Remarqué récemment par Phys.org, le 10 janvier la revue scientifique Journal of Physics B : Atomic, Molecular and Optical Physics, a publié un article sur une application de la technologie quantique d’un nouveau genre. On le sait désormais, à l’avenir le quantique deviendra un secteur où les recherches vont se multiplier. Pour l’armée américaines, elles ont déjà commencé.

Au service de l’armée américaine

Les recherches sont menées par l‘équipe de David Meyer, un chercheur du laboratoire de recherche de l’armée de terre américaine faisant partie du Commandement du développement des capacités de combat de l’armée américaine.

Les scientifiques ont travaillé dans le cadre d’un programme de modernisation de l’armée sur ses réseaux informatiques de prochaine génération.

Le capteur mis au point par l’équipe de Meyer peut détecter des signaux sur tout le spectre fréquence radio avec un minimum d’équipement. Pour le moment, pour réaliser une action similaire il faut disposer de plusieurs antennes, amplificateurs et autres composants. « Ces nouveaux capteurs peuvent être très petits et pratiquement indétectables, ce qui donne aux soldats un avantage perturbateur », a déclaré Meyer.

Cette technique a été développée théoriquement en 2018. Les scientifiques expliquent être les premiers à créer un récepteur quantique. Celui-ci utilise des atomes très sensibles et très excités, les atomes de Rydberg, pour détecter les moyens de communication.

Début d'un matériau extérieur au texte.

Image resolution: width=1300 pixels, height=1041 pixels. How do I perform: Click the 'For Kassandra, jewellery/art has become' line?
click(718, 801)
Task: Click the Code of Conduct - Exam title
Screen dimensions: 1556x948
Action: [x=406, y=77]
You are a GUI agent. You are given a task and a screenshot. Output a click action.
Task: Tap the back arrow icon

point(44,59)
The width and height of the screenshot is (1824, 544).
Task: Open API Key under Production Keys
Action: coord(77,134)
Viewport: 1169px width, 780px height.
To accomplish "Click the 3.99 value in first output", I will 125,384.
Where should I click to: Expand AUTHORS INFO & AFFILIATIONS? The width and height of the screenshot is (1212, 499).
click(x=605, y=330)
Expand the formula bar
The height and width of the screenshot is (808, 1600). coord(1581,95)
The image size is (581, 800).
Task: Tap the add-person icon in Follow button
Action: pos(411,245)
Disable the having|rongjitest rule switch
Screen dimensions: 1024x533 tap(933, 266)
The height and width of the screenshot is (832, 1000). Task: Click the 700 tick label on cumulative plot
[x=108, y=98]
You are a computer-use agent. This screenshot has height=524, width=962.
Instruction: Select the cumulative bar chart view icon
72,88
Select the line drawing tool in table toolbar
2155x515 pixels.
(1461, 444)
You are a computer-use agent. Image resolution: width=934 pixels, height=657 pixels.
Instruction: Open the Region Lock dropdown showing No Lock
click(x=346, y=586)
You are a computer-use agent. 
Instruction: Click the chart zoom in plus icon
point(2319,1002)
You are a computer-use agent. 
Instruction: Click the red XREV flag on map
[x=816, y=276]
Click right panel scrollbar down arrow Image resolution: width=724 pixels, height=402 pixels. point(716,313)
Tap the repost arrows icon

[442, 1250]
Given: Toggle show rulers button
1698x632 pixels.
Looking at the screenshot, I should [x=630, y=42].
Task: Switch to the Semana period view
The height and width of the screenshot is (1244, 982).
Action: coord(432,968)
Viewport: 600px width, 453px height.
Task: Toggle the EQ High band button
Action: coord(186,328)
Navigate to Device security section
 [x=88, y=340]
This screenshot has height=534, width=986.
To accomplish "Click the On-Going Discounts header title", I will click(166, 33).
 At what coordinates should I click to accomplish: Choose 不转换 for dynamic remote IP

David Meyer développe, « Les capteurs basés sur les atomes de Rydberg n’ont été envisagés que récemment pour des applications générales de détection de champs électriques, notamment comme récepteur de communications. Bien que les atomes de Rydberg soient connus pour être largement sensibles, une description quantitative de la sensibilité sur toute la gamme opérationnelle n’a jamais été faite ».

Les premiers tests en laboratoire ont prouvé la fiabilité des capteurs sur les signaux de tout le spectre des radiofréquences. « Ce résultat est une étape importante pour déterminer comment ce système pourrait être utilisé sur le terrain », estime David Meyer.

Et la suite ?

Après ces résultats prometteurs l’équipe de scientifique de l’armée américaine espère déployer leur découverte notamment pour la navigation, la synchronisation ou la géolocalisation de signaux radiofréquences.

La prochaine étape vise à améliorer la méthode qu’ils ont développée, pour capter des signaux plus faibles, détecter des formes d’onde plus complexe. Difficile encore d’estimer quand l’utilisation du capteur quantique ou capteur Rydberg sera concrétisée.